Start of Block

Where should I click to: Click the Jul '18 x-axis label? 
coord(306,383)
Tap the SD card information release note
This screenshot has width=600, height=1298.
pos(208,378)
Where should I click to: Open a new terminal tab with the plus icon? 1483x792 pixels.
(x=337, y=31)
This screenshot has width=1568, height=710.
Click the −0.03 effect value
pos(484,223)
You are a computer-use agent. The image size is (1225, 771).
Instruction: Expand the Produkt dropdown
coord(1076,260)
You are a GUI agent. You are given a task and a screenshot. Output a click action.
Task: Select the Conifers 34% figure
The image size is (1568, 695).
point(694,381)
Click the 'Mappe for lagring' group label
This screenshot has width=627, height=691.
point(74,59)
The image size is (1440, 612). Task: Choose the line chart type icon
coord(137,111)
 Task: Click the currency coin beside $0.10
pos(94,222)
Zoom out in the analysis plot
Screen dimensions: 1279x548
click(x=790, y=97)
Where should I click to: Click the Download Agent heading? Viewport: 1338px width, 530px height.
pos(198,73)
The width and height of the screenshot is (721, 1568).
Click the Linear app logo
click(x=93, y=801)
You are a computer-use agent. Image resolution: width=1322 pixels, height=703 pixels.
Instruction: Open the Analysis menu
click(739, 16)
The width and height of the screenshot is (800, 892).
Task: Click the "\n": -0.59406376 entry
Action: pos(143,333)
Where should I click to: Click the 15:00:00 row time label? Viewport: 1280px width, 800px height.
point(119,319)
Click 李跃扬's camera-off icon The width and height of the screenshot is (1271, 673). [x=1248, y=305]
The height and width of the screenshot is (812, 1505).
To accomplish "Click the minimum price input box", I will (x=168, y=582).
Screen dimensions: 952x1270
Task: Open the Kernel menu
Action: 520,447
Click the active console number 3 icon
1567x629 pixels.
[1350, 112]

End of Block

Task prompt » What you give back must match the material word for word.

Output for this task »
Where should I click to: Click the Jul '18 x-axis label? 
coord(306,383)
Tap the SD card information release note
This screenshot has width=600, height=1298.
pos(208,378)
Where should I click to: Open a new terminal tab with the plus icon? 1483x792 pixels.
(x=337, y=31)
This screenshot has width=1568, height=710.
Click the −0.03 effect value
pos(484,223)
You are a computer-use agent. The image size is (1225, 771).
Instruction: Expand the Produkt dropdown
coord(1076,260)
You are a GUI agent. You are given a task and a screenshot. Output a click action.
Task: Select the Conifers 34% figure
The image size is (1568, 695).
point(694,381)
Click the 'Mappe for lagring' group label
This screenshot has width=627, height=691.
point(74,59)
The image size is (1440, 612). Task: Choose the line chart type icon
coord(137,111)
 Task: Click the currency coin beside $0.10
pos(94,222)
Zoom out in the analysis plot
Screen dimensions: 1279x548
click(x=790, y=97)
Where should I click to: Click the Download Agent heading? Viewport: 1338px width, 530px height.
pos(198,73)
The width and height of the screenshot is (721, 1568).
Click the Linear app logo
click(x=93, y=801)
You are a computer-use agent. Image resolution: width=1322 pixels, height=703 pixels.
Instruction: Open the Analysis menu
click(739, 16)
The width and height of the screenshot is (800, 892).
Task: Click the "\n": -0.59406376 entry
Action: pos(143,333)
Where should I click to: Click the 15:00:00 row time label? Viewport: 1280px width, 800px height.
point(119,319)
Click 李跃扬's camera-off icon The width and height of the screenshot is (1271, 673). [x=1248, y=305]
The height and width of the screenshot is (812, 1505).
To accomplish "Click the minimum price input box", I will (x=168, y=582).
Screen dimensions: 952x1270
Task: Open the Kernel menu
Action: 520,447
Click the active console number 3 icon
1567x629 pixels.
[1350, 112]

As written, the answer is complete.